Petaka ini di mulai ketika saya iseng browsing info tentang sebuah air terjun di sebuah blog (yang saya udah lupa namanya). Letak air terjunnya berada di sekitar area pegunungan Wilis. Di situ --dengan keji dan tak berperi-- sang penulis memajang gambar air terjun yang indahnya ngalahin "air terjun penganten bulan madu". Sorga banget!

Saking terpesonanya dengan air terjun tersebut --kita sebut saja saja Air Terjun Pengantin Bisulan karena saya sudah lupa namanya-- saya bergegas mendatangi Gunung Wilis tempat bersemayamnya Air terjun Pengantin Bisulan.

FYI tentang Gunung Wilis: Gunung Wilis adalah sebuah gunung non-aktif yang terletak di Pulau Jawa, Provinsi Jawa Timur, Indonesia. Dengan ketinggian 2552 meter, gunung ini mempunyai kawasan hutan hutan gunung yang sangat aduhai. Obyek wisata Gunung Wilis yang paling banyak adalah air terjun (Salah satunya, ya, Air Terjun Pengantin Bisulan). Gunung Wilis mempunyai puncak yang berada di perbatasan antara lima kabupaten yaitu Kediri, Tulungagung, Nganjuk, Madiun, Ponorogo.

Nah, kali ini saya akan lewat jalur Kediri.

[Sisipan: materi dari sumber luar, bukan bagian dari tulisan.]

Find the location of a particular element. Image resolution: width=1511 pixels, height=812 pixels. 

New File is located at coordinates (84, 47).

Karena lokasinya yang gak terlalu jauh, sayapun mendatangi Gunung tersebut dengan perlengkapan seadanya (tanpa tenda, tanpa bekal minum, tanpa bekal makan). Pikir saya, "Halah kesitu doang kok kayak mau ke Everest aja! Hih Rempong!" (Kenthir, kan? Pffft!) 

Si penulis blog itu pun menjelaskan bahwa rute menuju Air Terjun tersebut sangatlah mudah di jangkau. Hanya 1 km jalan kaki masuk hutan langsung ketemu. Tanpa babibubebo, saya bersama 'jenglot piaraan' saya, Agista, berangkat menyusuri pegunungan Wilis yang luar biasa indahnya.

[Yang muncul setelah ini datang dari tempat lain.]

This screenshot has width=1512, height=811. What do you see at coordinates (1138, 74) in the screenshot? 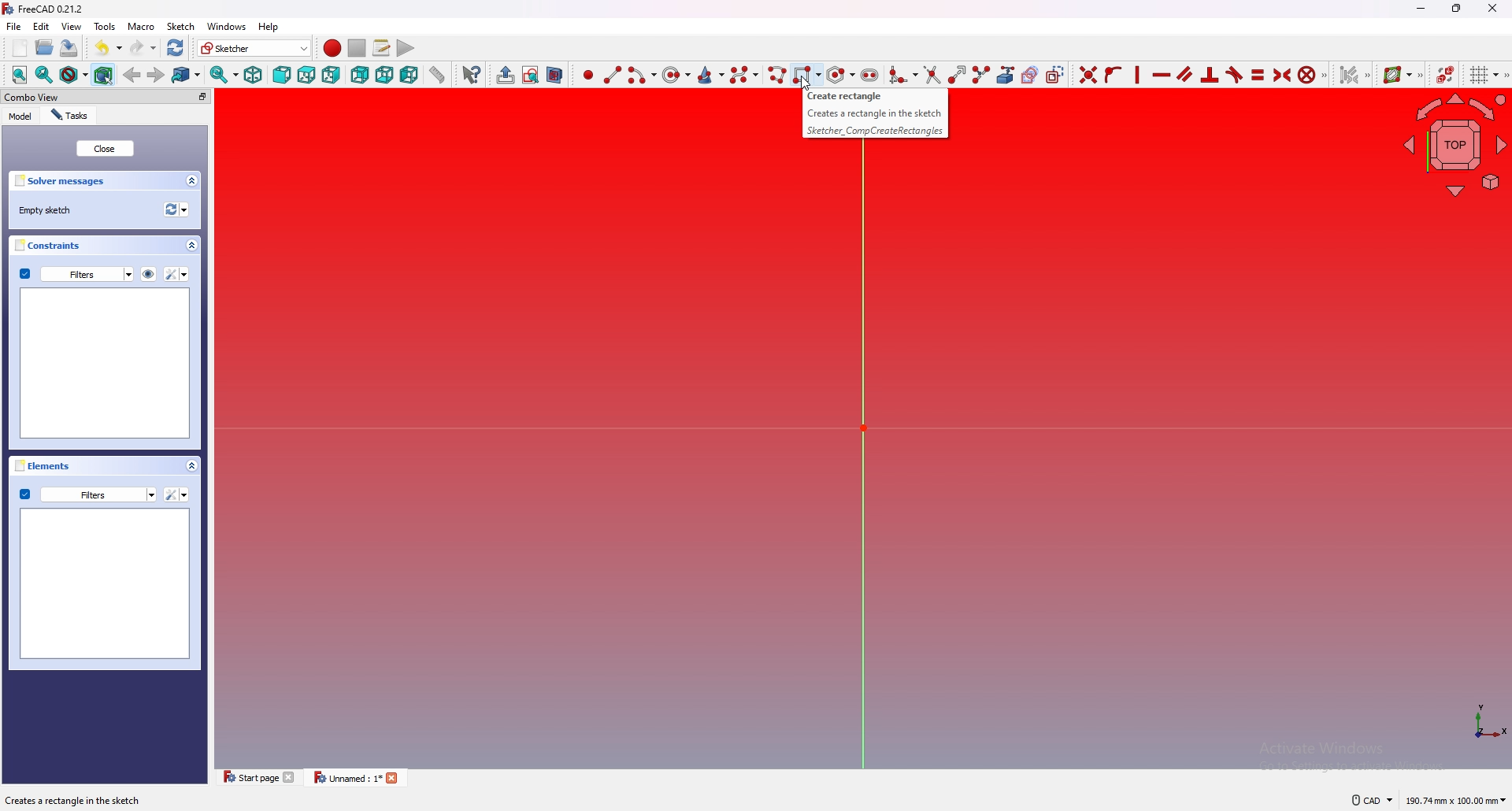
I see `constraint horizontally` at bounding box center [1138, 74].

---------------------------

10.00: Nyampe di kampung terakhir menuju Air Terjun Pengantin Bisulan, kami menitipkan motor ke rumah penduduk. 


"Dek, titip motornya, yah?" 

"Mas, mau kemana?" Tanya beberapa bocah-bocah yang lagi nongkrong di depan rumahnya.

"Mau ke Air Terjun Pengantin Bisulan, dek. Jauh, gak?" 

"Oh, enggak, kok, sekitar 1 km jalan kaki, aja, mas."

Oke. Berarti apa kata blog itu memang benar adanya. 


Setelah kasih ongkos limarebuan ke bocah tersebut, saya dan Agista menyusuri jalanan pegunungan yang luar biasa becek dan licin karena saat itu lagi puncaknya musim ujan. Beberapa kali saya sempat berpapasan dengan warga sekitar dan menanyakan,

"Pak, Bu, Air Terjun Pengantin Bisulan apa masih jauh?"
 

"Masih 1 km lagi, mas, jalan teruuus aja!"

"OKE!"

10.30: Pemandangan sekeliling hanya bukit yang berselimut pepohonan rimbun dan lebat. Disini kami masih bisa nemu manusia. Jadi, kami kembali bertanya,

"Pak, Bu, Air Terjun Pengantin Bisulan apa masih jauh?"
 

"Masih 1 km lagi, mas, jalan teruuus aja!"

"OKE!"

Jawaban yang sama. Saya mencoba tetep sabar dan berpikir positip. Mungkin udah deket dan mereka memang gak pernah ngukur jarak air terjunnya.
 
11.30: Kaki sudah mulai ngambek kecapekan. Karena sudah masuk area hutan, gak banyak pula manusia yang lewat. Tapi begitu nemu seorang kami pun langsung tanya lagi, 

"Pak, Air Terjun Penganten Bisulan masih berapa jauh, yah?"

"Masih 1 km lagi, mas, teruuus aja!" 

SELAKANGAN TRENGGILING!!!! Udah hampir 2 jam kami jalan dan mereka tetep bilang "Masih 1 km lagi, mas, teruuus aja!"? *banting pembalut*

"Terusin gak, nih?" Saya bertanya ke Agista.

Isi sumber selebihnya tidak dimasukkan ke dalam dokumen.